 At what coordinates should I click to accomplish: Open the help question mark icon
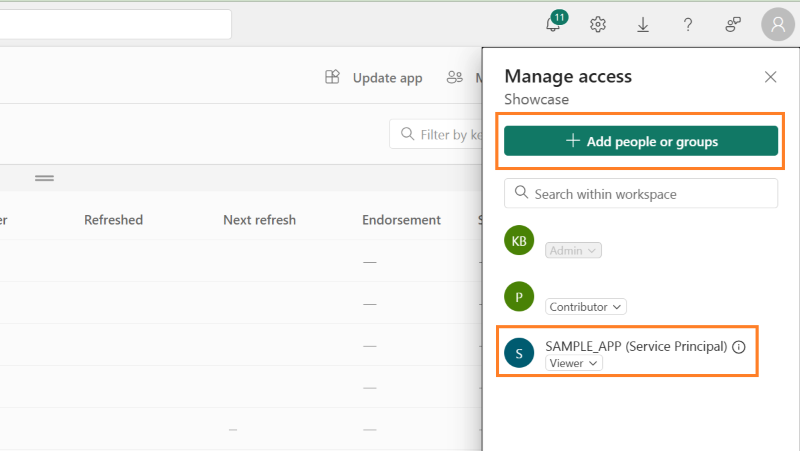click(x=688, y=25)
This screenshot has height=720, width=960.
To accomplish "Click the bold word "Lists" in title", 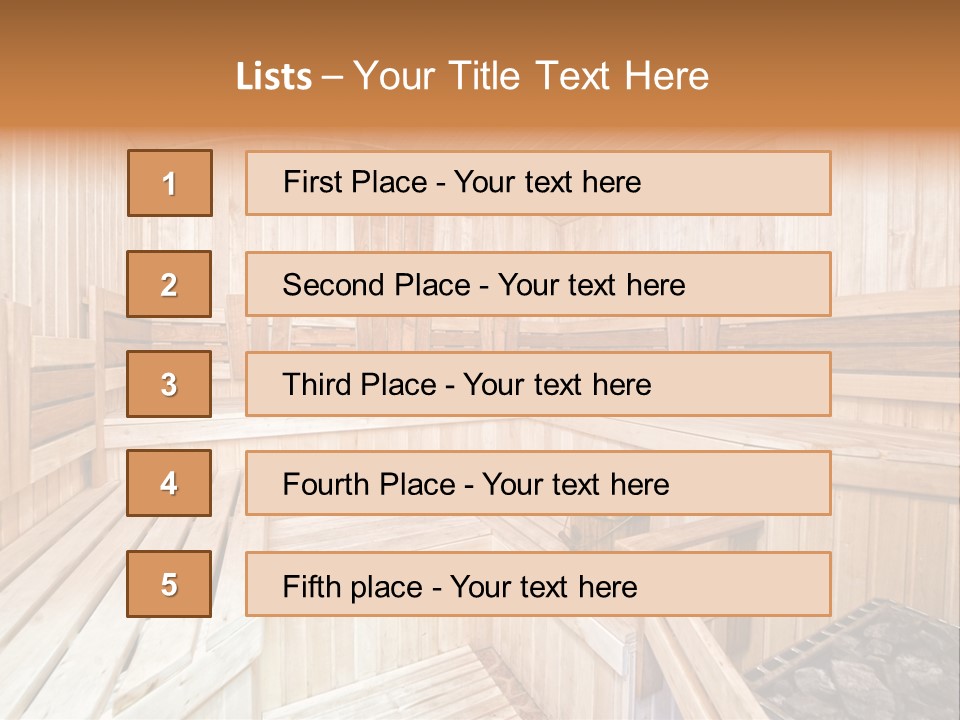I will coord(274,77).
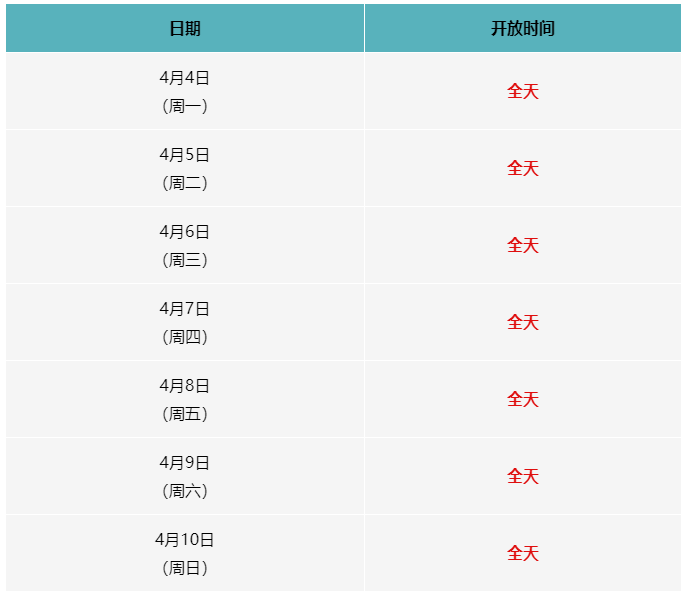This screenshot has height=598, width=687.
Task: Click 全天 in the 4月7日 row
Action: pos(523,322)
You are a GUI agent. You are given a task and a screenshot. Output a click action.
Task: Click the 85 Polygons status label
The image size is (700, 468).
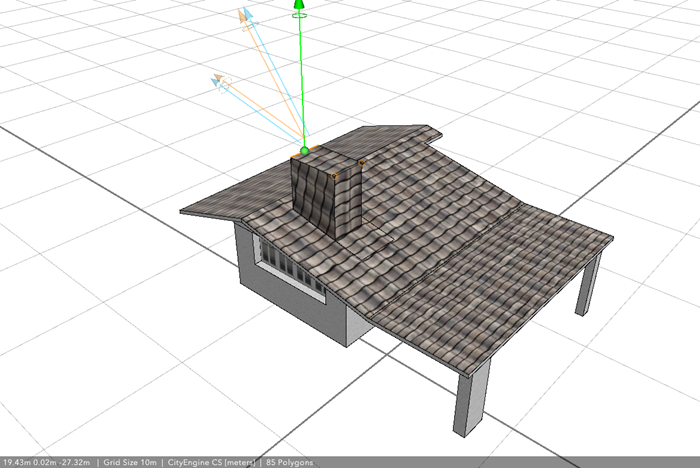coord(290,462)
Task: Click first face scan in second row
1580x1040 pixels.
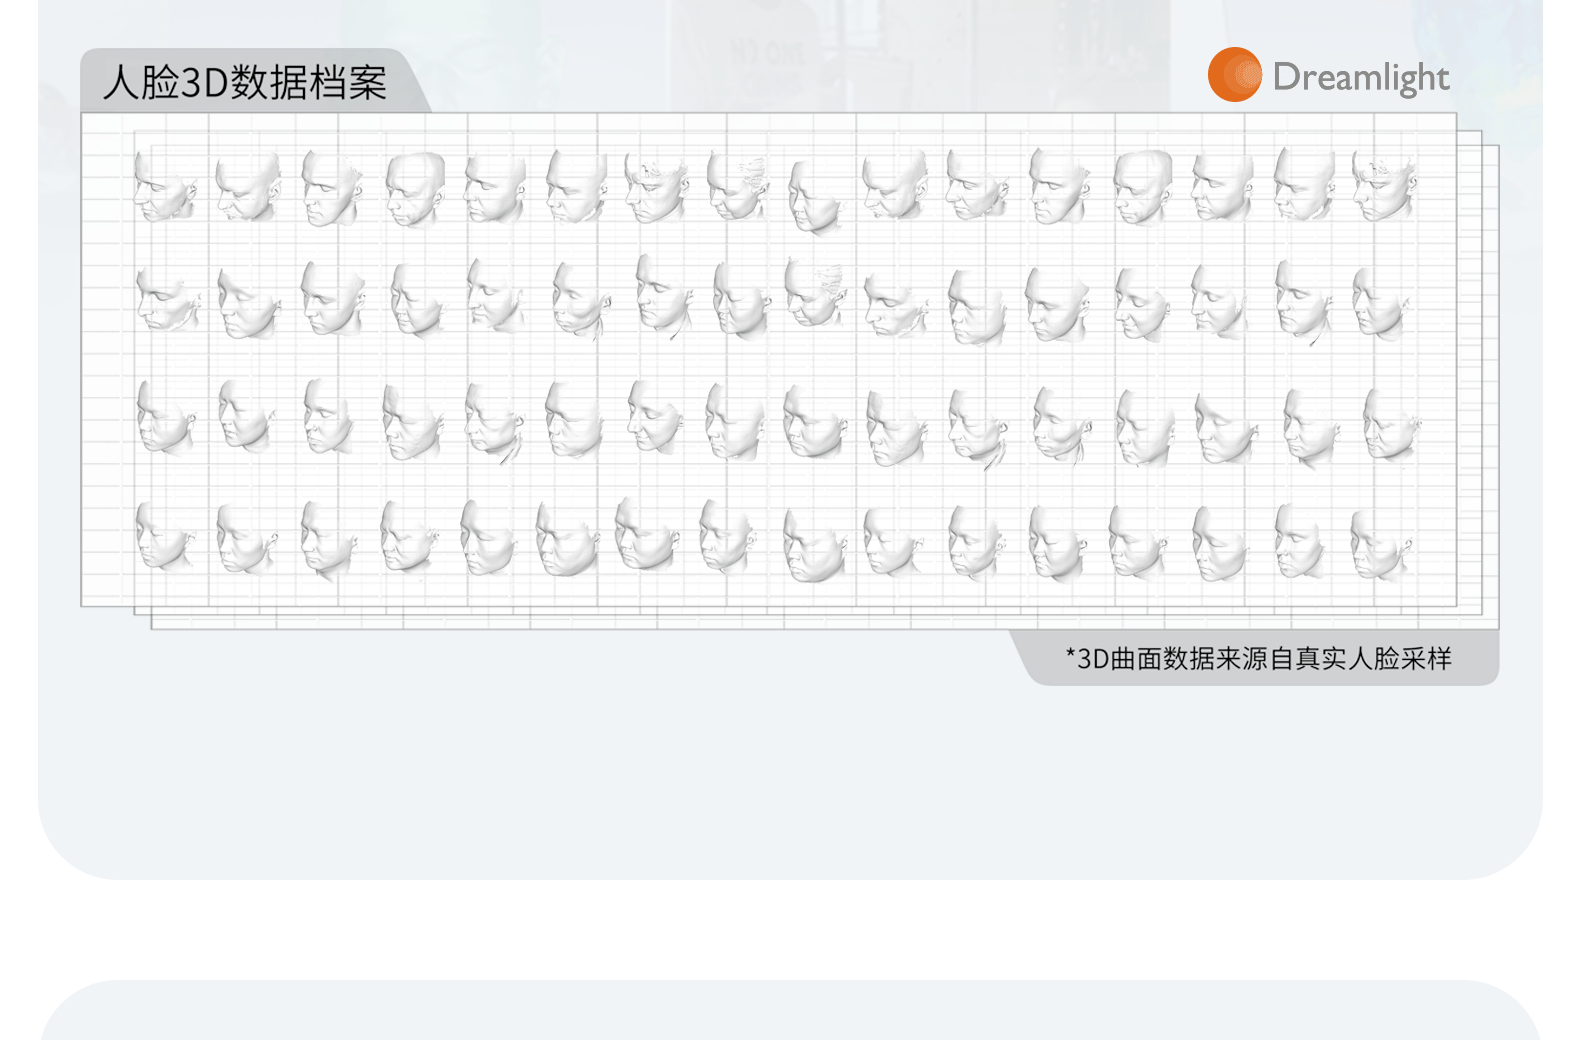Action: (x=168, y=299)
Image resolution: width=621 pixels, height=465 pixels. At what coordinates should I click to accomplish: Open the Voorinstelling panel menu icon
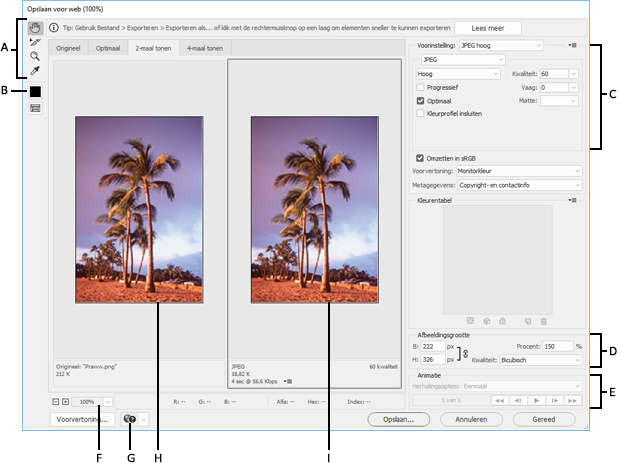[x=572, y=45]
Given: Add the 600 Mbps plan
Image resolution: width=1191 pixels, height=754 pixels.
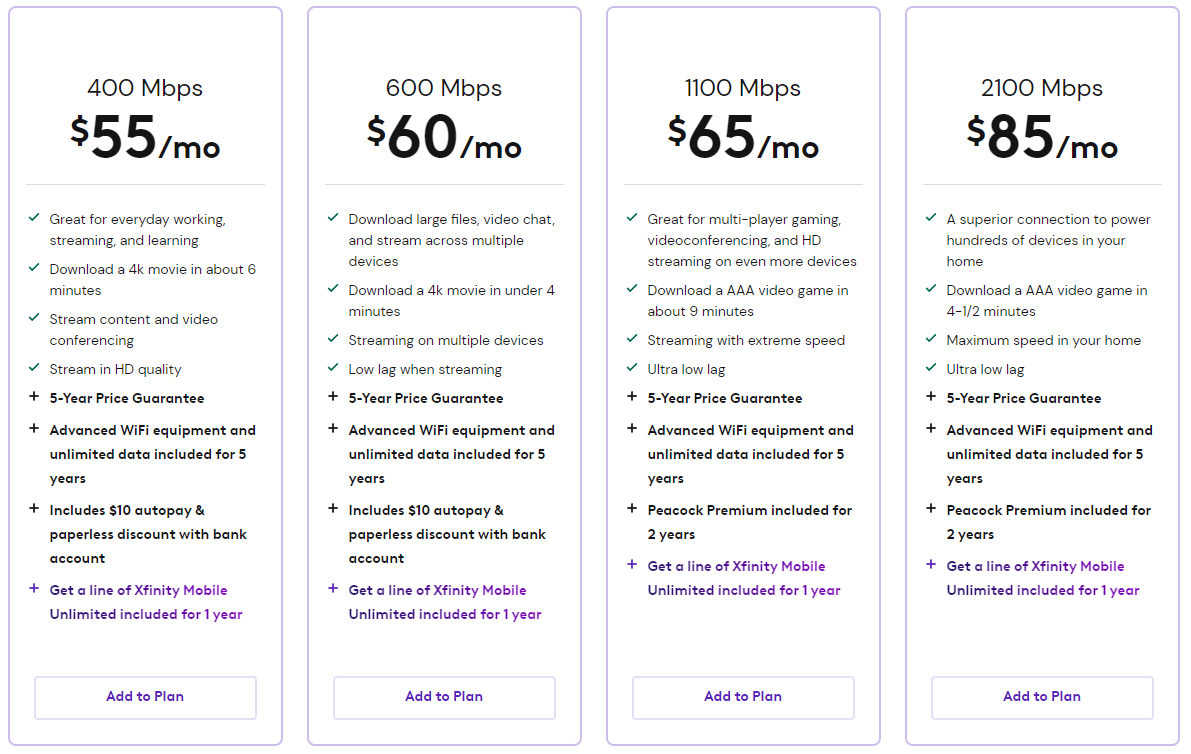Looking at the screenshot, I should tap(444, 697).
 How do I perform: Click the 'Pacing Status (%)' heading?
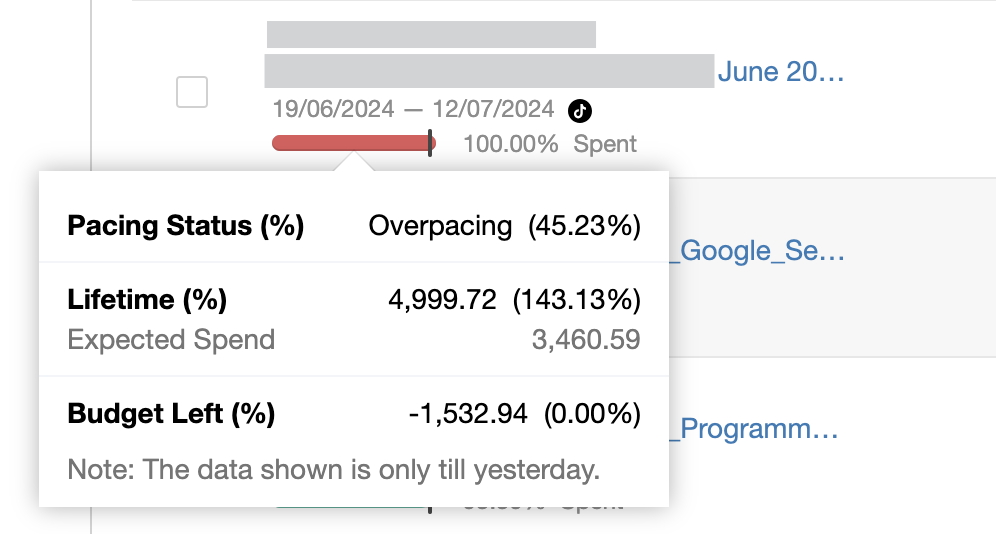click(185, 225)
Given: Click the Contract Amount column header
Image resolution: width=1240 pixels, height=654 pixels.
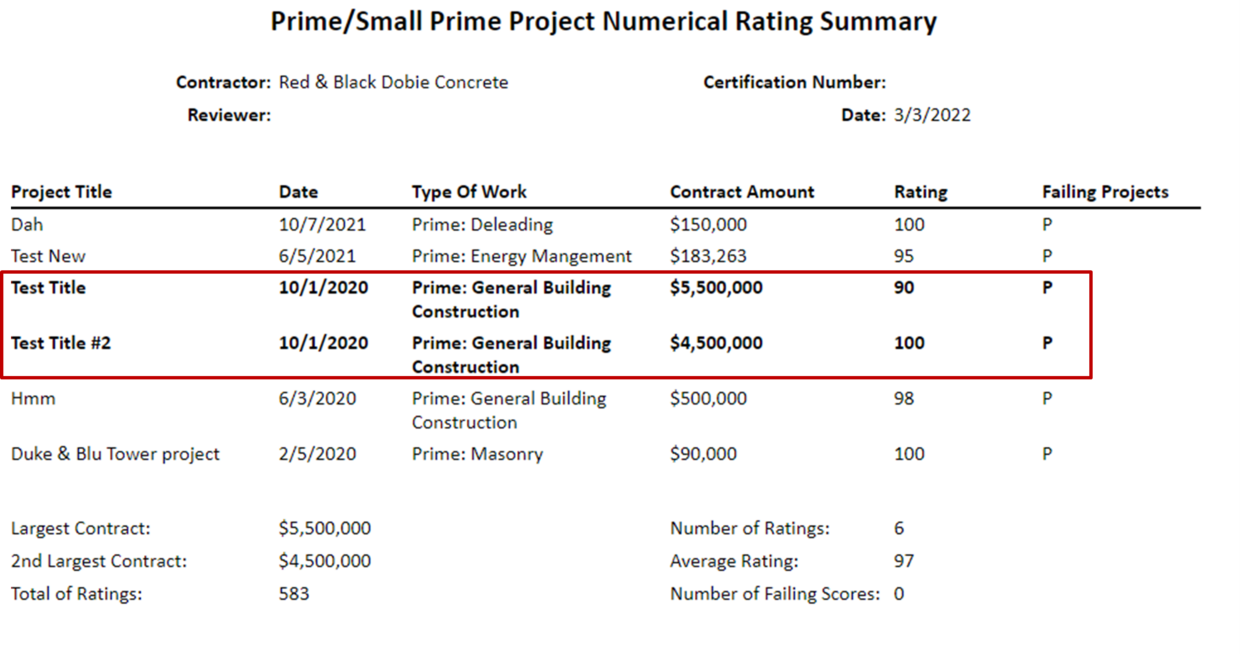Looking at the screenshot, I should [x=742, y=192].

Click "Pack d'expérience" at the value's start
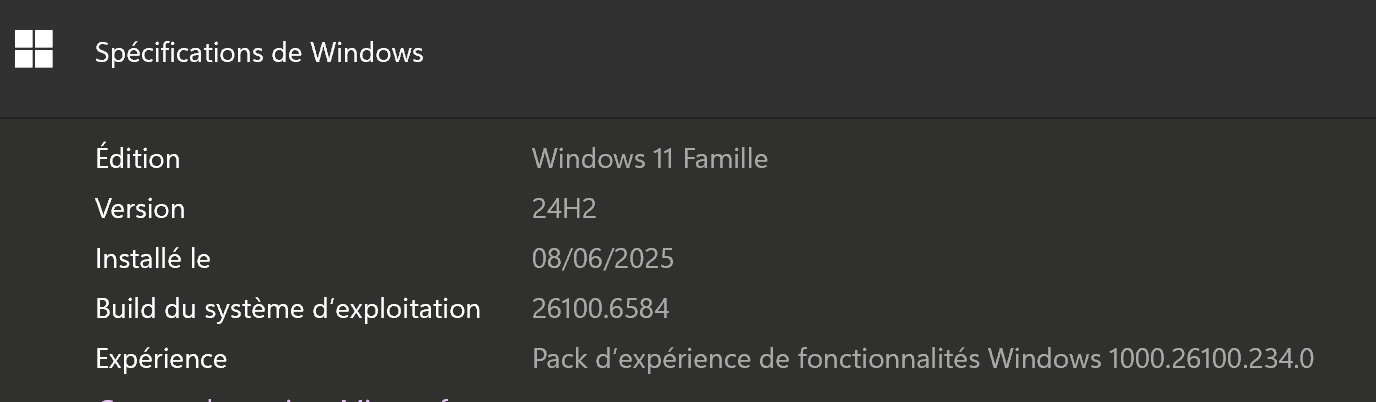click(628, 358)
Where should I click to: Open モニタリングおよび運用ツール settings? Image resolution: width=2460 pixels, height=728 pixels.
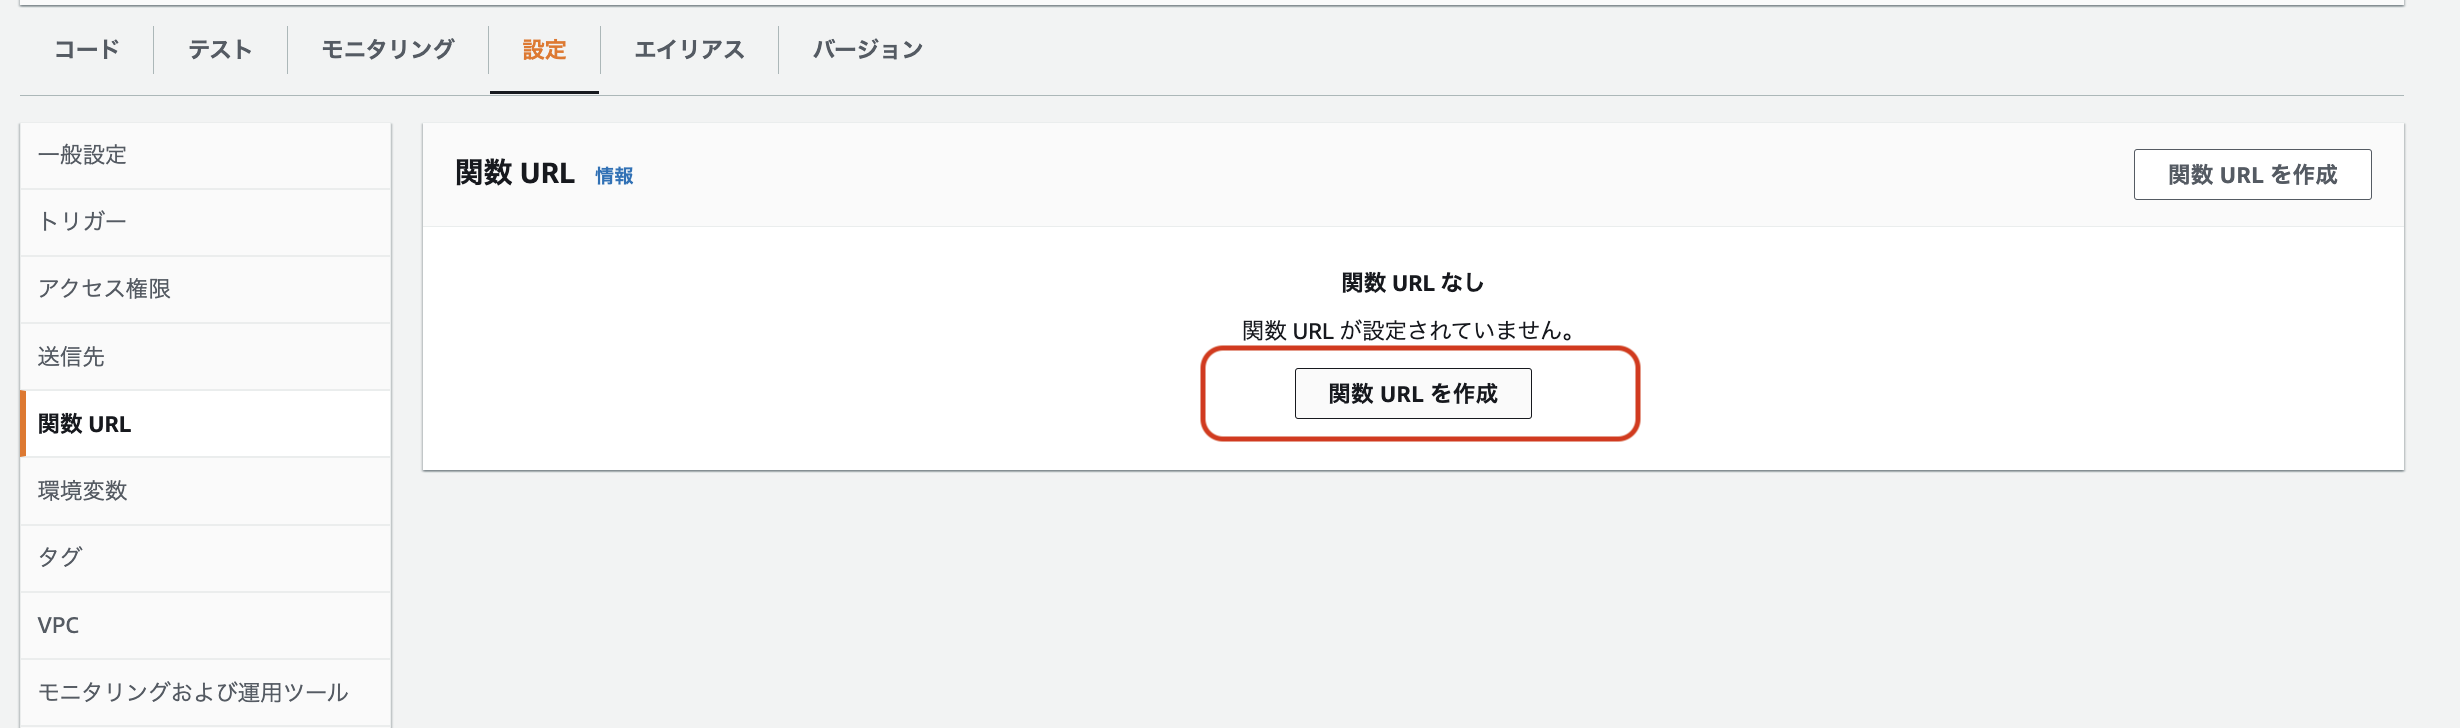pos(193,690)
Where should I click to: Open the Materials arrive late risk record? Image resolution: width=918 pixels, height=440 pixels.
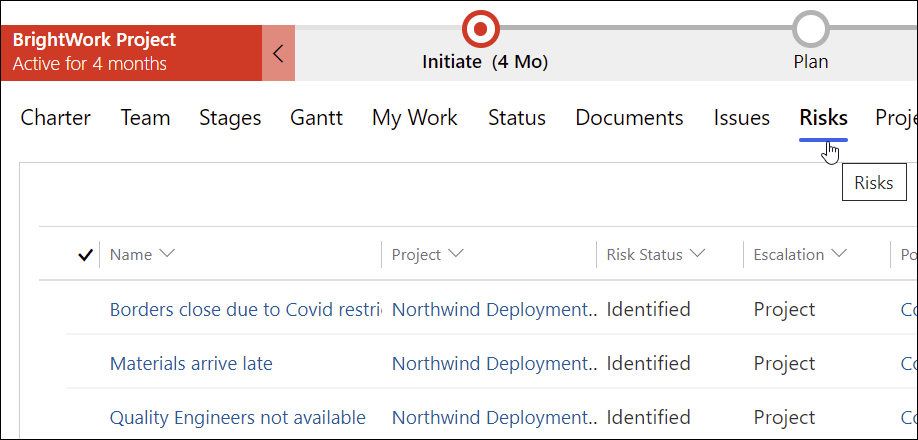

::::::::::

**Problem details:** Nothing but the lines from the one holding "Task: Click first face scan in second row" through the final line of the entries should be retyped, exactly as they stand and without pictures.

**Result:**
Task: Click first face scan in second row
1580x1040 pixels.
Action: (x=168, y=299)
Image resolution: width=621 pixels, height=465 pixels. At what coordinates should I click to accomplish: Open the Voorinstelling panel menu icon
[x=572, y=45]
Given: Add the 600 Mbps plan
Image resolution: width=1191 pixels, height=754 pixels.
Looking at the screenshot, I should tap(444, 697).
 How do I perform: Click the 'Pacing Status (%)' heading?
click(185, 225)
Given: Click the Contract Amount column header
Image resolution: width=1240 pixels, height=654 pixels.
Looking at the screenshot, I should [x=742, y=192].

Click "Pack d'expérience" at the value's start
click(628, 358)
Where should I click to: Open モニタリングおよび運用ツール settings? Image resolution: width=2460 pixels, height=728 pixels.
pos(193,690)
Where should I click to: Open the Materials arrive late risk record? Image resolution: width=918 pixels, height=440 pixels.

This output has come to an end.